Our data shows that TMUS scores straight As from the Street with 7 recent buy ratings. Moreover, the $76 average analyst price target translates into over 20% upside potential.
3. Gilead Sciences (NASDAQ:GILD)
Following a tough couple of years, Gilead is now looking much more promising. The company suffered on the rapid decline of its key hepatitis franchise- and share prices halved from 2015 to 2017. However, with the help of its fast-growing HIV franchise, Gilead is now set up for some of the biggest potential beats in the biotech sector.
This is according to top RBC Capital analyst Brian Abrahams. He is betting on “a strong 1Q for GILD, as the mix shift of HIV revenues continues to track more favorably for GILD’s long-term life cycle and the HCV market looks to be steady to slightly up.” As a result, Abrahams has a bullish $94 price target on GILD (26% upside potential).
4. Raytheon (NYSE:RTN)
Defense giant Raytheon is the world’s largest producer of guided missiles. “Raytheon is seeing strong demand in missiles, missile defense, and international markets, with strength in each of these niches likely continuing since last quarter” writes RBC Capital’s Matthew McConnell in his Q1 preview.
He sums up the stock’s setup into earnings here: “RTN is up +15.5% YTD, +660 bps vs peers as the defense environment remains solid and it is among the best-positioned of the defense primes for the Trump administration’s new National Defense Strategy.”
Plus improving visibility following the FY18 budget could lead to a 2018 guidance raise. McConnell’s $262 price target indicates 20% upside potential from current levels.
Encouragingly, TipRanks shows that Raytheon also scores a ‘Strong Buy’ analyst consensus rating. In the last three months, RTN has received 7 buy ratings vs only 1 hold rating. The average price target of these analysts works out at $235.
5. Amazon (NASDAQ:AMZN)
Goldman Sachs has picked Amazon as one of its top 7 stocks for this earnings season. The e-commerce giant is due to report its Q1 results on April 26. “We recommend investors focus on organic growth reflected in sales and pre-tax margins, rather than the tax cut-assisted EPS growth,” advises the firm. “Consensus forecasts double-digit sales growth in energy, information technology, and materials. Strong top-line growth is consistent with solid economic activity in the first quarter.”

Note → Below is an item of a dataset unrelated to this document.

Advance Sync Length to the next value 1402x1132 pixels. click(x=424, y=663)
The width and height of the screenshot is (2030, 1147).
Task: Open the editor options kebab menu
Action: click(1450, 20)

Overall the Street is very bullish on Amazon right now. In the last three months, 37 out of 39 analysts have published ‘Buy’ ratings on the stock. Moreover, analysts (on average) are predicting further upside from current share prices of 18%. This is despite the fact that the stock is already trading above $1460.
Five-star RBC Capital analyst Mark Mahaney explains: “Even though AMZN has consistently traded at a premium valuation level (average forward P/E multiple of 35–40x+ since 2007), its sector-leading forward EPS growth outlook and its high EPS quality (very high FCF conversion) warrant, in our opinion, a considerable market multiple premium.”